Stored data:

────────────────────

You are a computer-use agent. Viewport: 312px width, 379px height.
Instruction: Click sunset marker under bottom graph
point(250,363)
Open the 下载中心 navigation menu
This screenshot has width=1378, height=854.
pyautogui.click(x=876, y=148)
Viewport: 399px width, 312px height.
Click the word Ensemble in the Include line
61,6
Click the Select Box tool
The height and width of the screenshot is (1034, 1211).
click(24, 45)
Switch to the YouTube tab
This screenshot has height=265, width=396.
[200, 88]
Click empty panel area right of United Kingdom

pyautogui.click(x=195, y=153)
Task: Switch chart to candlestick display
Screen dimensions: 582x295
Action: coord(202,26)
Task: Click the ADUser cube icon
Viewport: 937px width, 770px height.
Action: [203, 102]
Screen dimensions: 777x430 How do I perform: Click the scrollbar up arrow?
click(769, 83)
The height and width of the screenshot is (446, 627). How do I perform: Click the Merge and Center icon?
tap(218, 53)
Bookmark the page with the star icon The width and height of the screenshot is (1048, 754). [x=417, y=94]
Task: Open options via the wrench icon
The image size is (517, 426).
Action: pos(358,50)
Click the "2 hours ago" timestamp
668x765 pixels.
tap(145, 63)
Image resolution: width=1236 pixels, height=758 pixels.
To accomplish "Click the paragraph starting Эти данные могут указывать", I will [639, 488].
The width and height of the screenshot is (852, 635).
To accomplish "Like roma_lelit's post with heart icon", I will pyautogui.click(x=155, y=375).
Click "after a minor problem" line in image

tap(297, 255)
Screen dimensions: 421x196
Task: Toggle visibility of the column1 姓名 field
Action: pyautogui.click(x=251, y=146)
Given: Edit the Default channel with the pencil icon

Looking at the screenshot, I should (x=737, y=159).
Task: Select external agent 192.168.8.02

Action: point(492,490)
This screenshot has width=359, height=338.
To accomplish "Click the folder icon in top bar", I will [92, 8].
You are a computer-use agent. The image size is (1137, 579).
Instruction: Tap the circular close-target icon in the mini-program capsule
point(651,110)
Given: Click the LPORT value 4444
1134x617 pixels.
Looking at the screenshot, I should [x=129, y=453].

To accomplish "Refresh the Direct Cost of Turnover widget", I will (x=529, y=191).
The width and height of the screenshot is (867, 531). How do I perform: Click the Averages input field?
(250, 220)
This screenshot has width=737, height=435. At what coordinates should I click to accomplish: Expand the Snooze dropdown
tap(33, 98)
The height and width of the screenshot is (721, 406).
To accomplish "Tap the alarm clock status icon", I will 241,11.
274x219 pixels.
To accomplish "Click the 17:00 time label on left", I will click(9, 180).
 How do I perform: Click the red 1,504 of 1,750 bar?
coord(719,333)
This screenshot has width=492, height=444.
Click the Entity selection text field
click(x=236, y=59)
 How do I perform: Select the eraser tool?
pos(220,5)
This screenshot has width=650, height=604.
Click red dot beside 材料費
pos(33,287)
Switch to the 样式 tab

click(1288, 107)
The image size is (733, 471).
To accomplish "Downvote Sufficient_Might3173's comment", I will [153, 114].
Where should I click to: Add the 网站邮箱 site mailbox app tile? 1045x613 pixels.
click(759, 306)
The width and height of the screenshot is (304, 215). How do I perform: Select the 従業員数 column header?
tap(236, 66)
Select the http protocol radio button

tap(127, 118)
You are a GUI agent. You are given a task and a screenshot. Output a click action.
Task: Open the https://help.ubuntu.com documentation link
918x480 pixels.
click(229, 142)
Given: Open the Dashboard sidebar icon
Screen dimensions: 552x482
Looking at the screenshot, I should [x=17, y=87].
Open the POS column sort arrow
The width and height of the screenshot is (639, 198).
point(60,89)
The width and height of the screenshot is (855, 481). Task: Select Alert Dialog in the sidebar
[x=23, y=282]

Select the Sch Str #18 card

────────────────────

WHAT TO PRODUCE: The full set of records, transcribed exactly, is the answer.

ANSWER BOX:
You are a computer-use agent. Viewport: 312px width, 379px height.
Instruction: Click sunset marker under bottom graph
point(250,363)
Open the 下载中心 navigation menu
This screenshot has width=1378, height=854.
pyautogui.click(x=876, y=148)
Viewport: 399px width, 312px height.
Click the word Ensemble in the Include line
61,6
Click the Select Box tool
The height and width of the screenshot is (1034, 1211).
click(24, 45)
Switch to the YouTube tab
This screenshot has height=265, width=396.
[200, 88]
Click empty panel area right of United Kingdom

pyautogui.click(x=195, y=153)
Task: Switch chart to candlestick display
Screen dimensions: 582x295
Action: coord(202,26)
Task: Click the ADUser cube icon
Viewport: 937px width, 770px height.
Action: [203, 102]
Screen dimensions: 777x430 How do I perform: Click the scrollbar up arrow?
click(769, 83)
The height and width of the screenshot is (446, 627). How do I perform: Click the Merge and Center icon?
tap(218, 53)
Bookmark the page with the star icon The width and height of the screenshot is (1048, 754). [x=417, y=94]
Task: Open options via the wrench icon
The image size is (517, 426).
Action: pos(358,50)
Click the "2 hours ago" timestamp
668x765 pixels.
tap(145, 63)
Image resolution: width=1236 pixels, height=758 pixels.
To accomplish "Click the paragraph starting Эти данные могут указывать", I will [639, 488].
The width and height of the screenshot is (852, 635).
To accomplish "Like roma_lelit's post with heart icon", I will pyautogui.click(x=155, y=375).
Click "after a minor problem" line in image

tap(297, 255)
Screen dimensions: 421x196
Task: Toggle visibility of the column1 姓名 field
Action: pyautogui.click(x=251, y=146)
Given: Edit the Default channel with the pencil icon

Looking at the screenshot, I should (x=737, y=159).
Task: Select external agent 192.168.8.02

Action: point(492,490)
This screenshot has width=359, height=338.
To accomplish "Click the folder icon in top bar", I will [92, 8].
You are a computer-use agent. The image size is (1137, 579).
Instruction: Tap the circular close-target icon in the mini-program capsule
point(651,110)
Given: Click the LPORT value 4444
1134x617 pixels.
Looking at the screenshot, I should [x=129, y=453].

To accomplish "Refresh the Direct Cost of Turnover widget", I will (x=529, y=191).
The width and height of the screenshot is (867, 531). How do I perform: Click the Averages input field?
(250, 220)
This screenshot has width=737, height=435. At what coordinates should I click to accomplish: Expand the Snooze dropdown
tap(33, 98)
The height and width of the screenshot is (721, 406).
To accomplish "Tap the alarm clock status icon", I will 241,11.
274x219 pixels.
To accomplish "Click the 17:00 time label on left", I will click(9, 180).
 How do I perform: Click the red 1,504 of 1,750 bar?
coord(719,333)
This screenshot has width=492, height=444.
Click the Entity selection text field
click(x=236, y=59)
 How do I perform: Select the eraser tool?
pos(220,5)
This screenshot has width=650, height=604.
Click red dot beside 材料費
pos(33,287)
Switch to the 样式 tab

click(1288, 107)
The image size is (733, 471).
To accomplish "Downvote Sufficient_Might3173's comment", I will [153, 114].
Where should I click to: Add the 网站邮箱 site mailbox app tile? 1045x613 pixels.
click(759, 306)
The width and height of the screenshot is (304, 215). How do I perform: Select the 従業員数 column header?
tap(236, 66)
Select the http protocol radio button

tap(127, 118)
You are a GUI agent. You are given a task and a screenshot. Output a click action.
Task: Open the https://help.ubuntu.com documentation link
918x480 pixels.
click(229, 142)
Given: Open the Dashboard sidebar icon
Screen dimensions: 552x482
Looking at the screenshot, I should [x=17, y=87].
Open the POS column sort arrow
The width and height of the screenshot is (639, 198).
point(60,89)
The width and height of the screenshot is (855, 481). Task: Select Alert Dialog in the sidebar
[x=23, y=282]

Select the Sch Str #18 card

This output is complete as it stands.